TASK STATEMENT: Translate this sentence from the passage on Francis Junius into French: "François Du Jon, son of the Flemish divine of that name, came to England first in 1620 to prosecute his Anglo-Saxon researches, and paid frequent visits to the libraries of Oxford, which he loved with more than the devotion of a son."

A remarkable man had his chamber in Beef Hall at the time George Pryce rented it, the great scholar and philologist FRANCIS JUNIUS (1589– 1677). François Du Jon, son of the Flemish divine of that name, came to England first in 1620 to prosecute his Anglo-Saxon researches, and paid frequent visits to the libraries of Oxford, which he loved with more than the devotion of a son. Wood records under date October 1676: 'This month Mr Junius came to live in Oxford with his intention to lay his bones here and give his MSS. to the library. He came for the sake of Dr Marshall and took his chamber against Lync. Coll. for a time; and soon after in Mr Price his house in Beef-hall Lane, purposely to disgest some notes for the press... Mr Junius tarried here till Aug. 1677 and then went to Windsore with an intent to returne to live in Oxon and die there; but was overtaken with a feaver. He left the University a hundred Saxon, Frank, Gothic and Teutonic MSS. and also his Gothic Saxon and Latin types'.' The 'obscure house in St. Ebbe's parish' (Chalmers), where he last lived, is identified by the College leases. Junius is buried in St. George's Chapel.

DATASET CONTENT:
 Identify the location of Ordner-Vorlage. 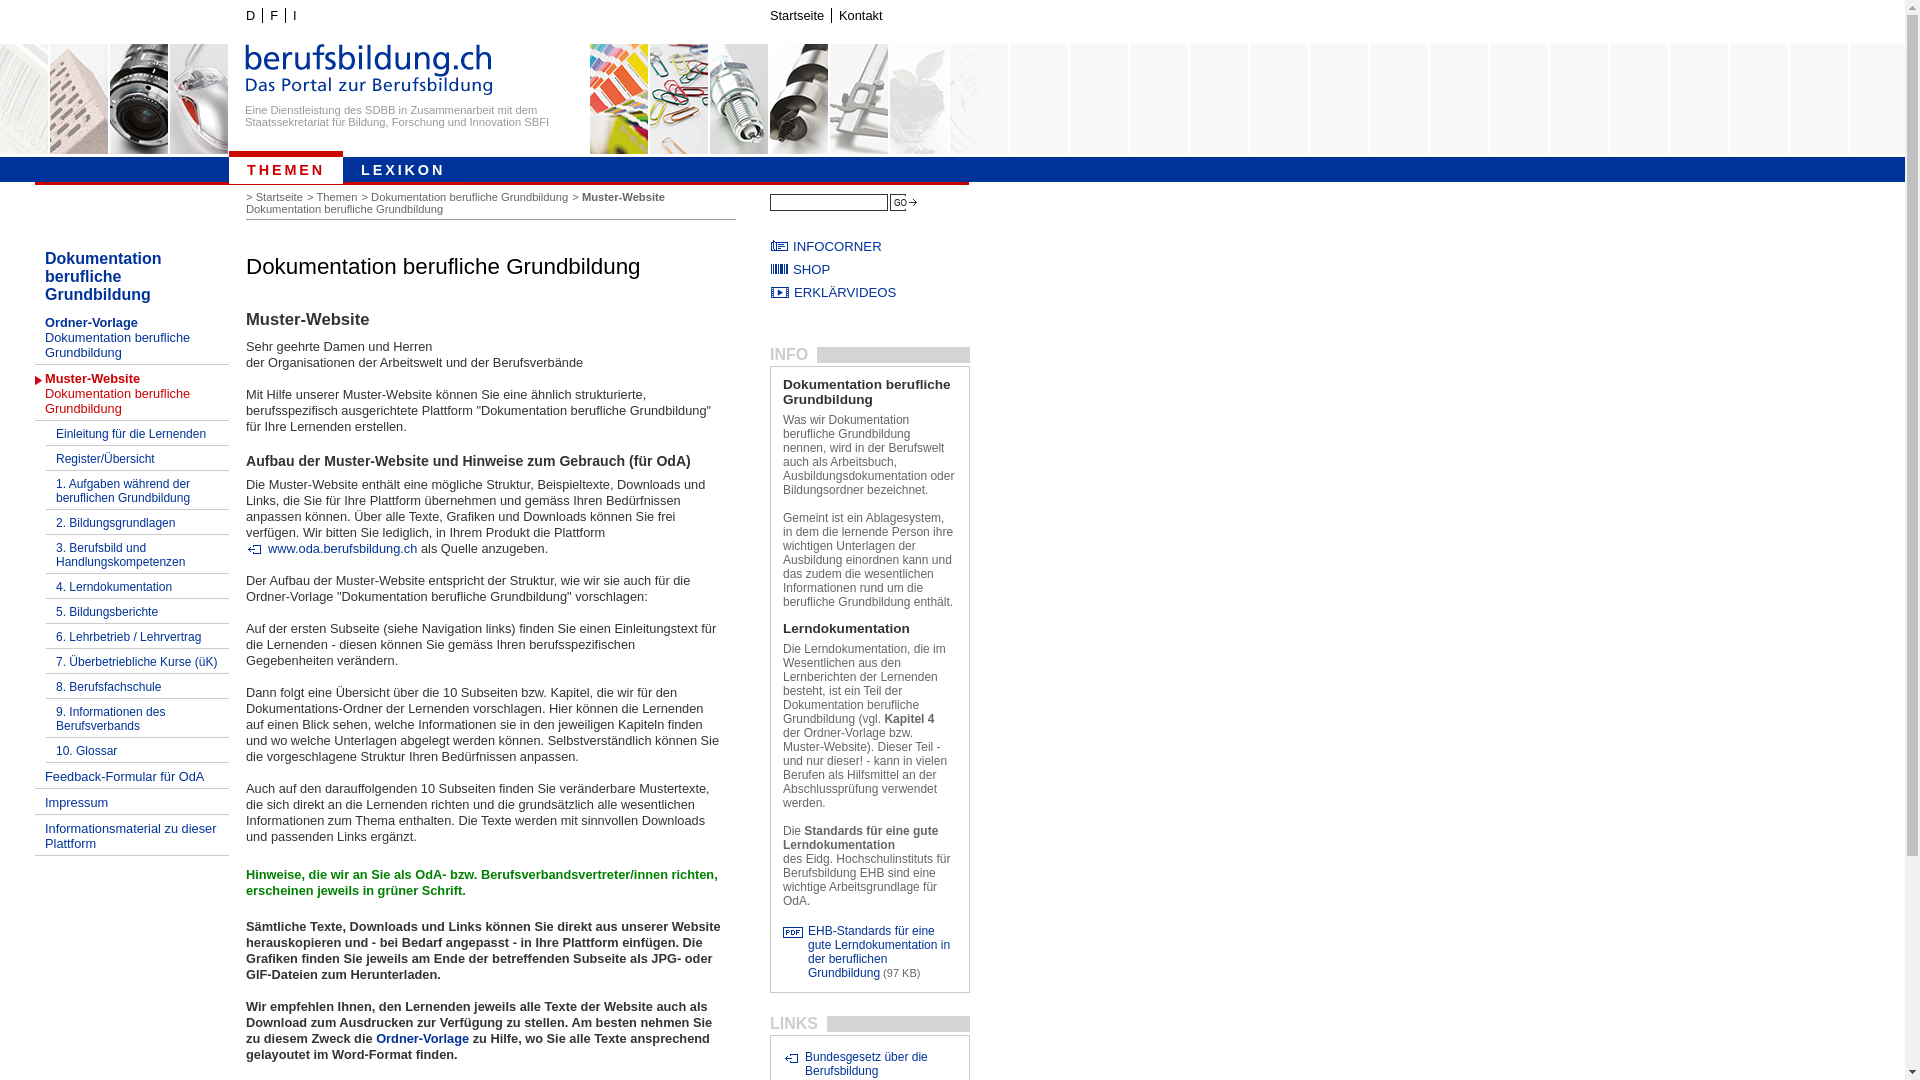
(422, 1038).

==

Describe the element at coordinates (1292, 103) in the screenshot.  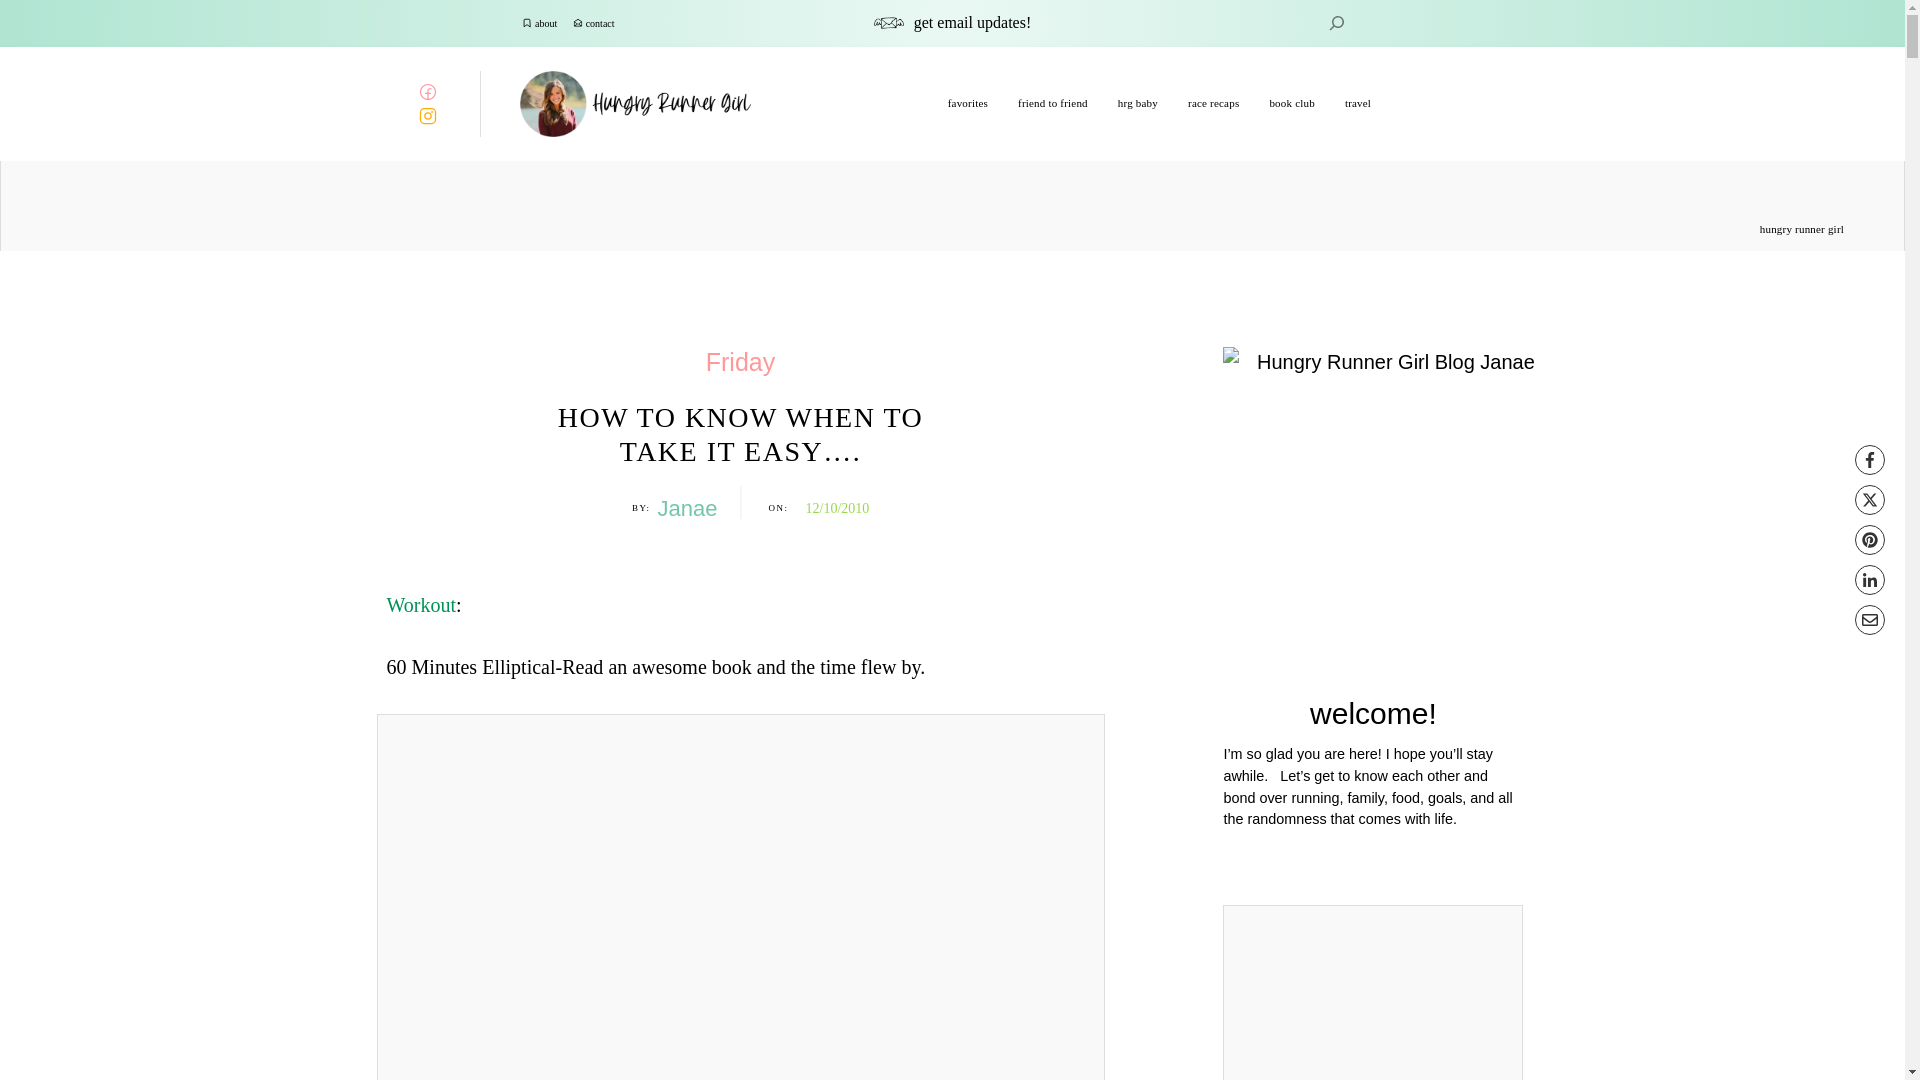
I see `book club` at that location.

EXERCISE SOLUTION: François Du Jon, fils du théologien flamand du même nom, vint pour la première fois en Angleterre en 1620 afin de poursuivre ses recherches anglo-saxonnes, et rendit de fréquentes visites aux bibliothèques d'Oxford, qu'il aimait avec plus que la dévotion d'un fils.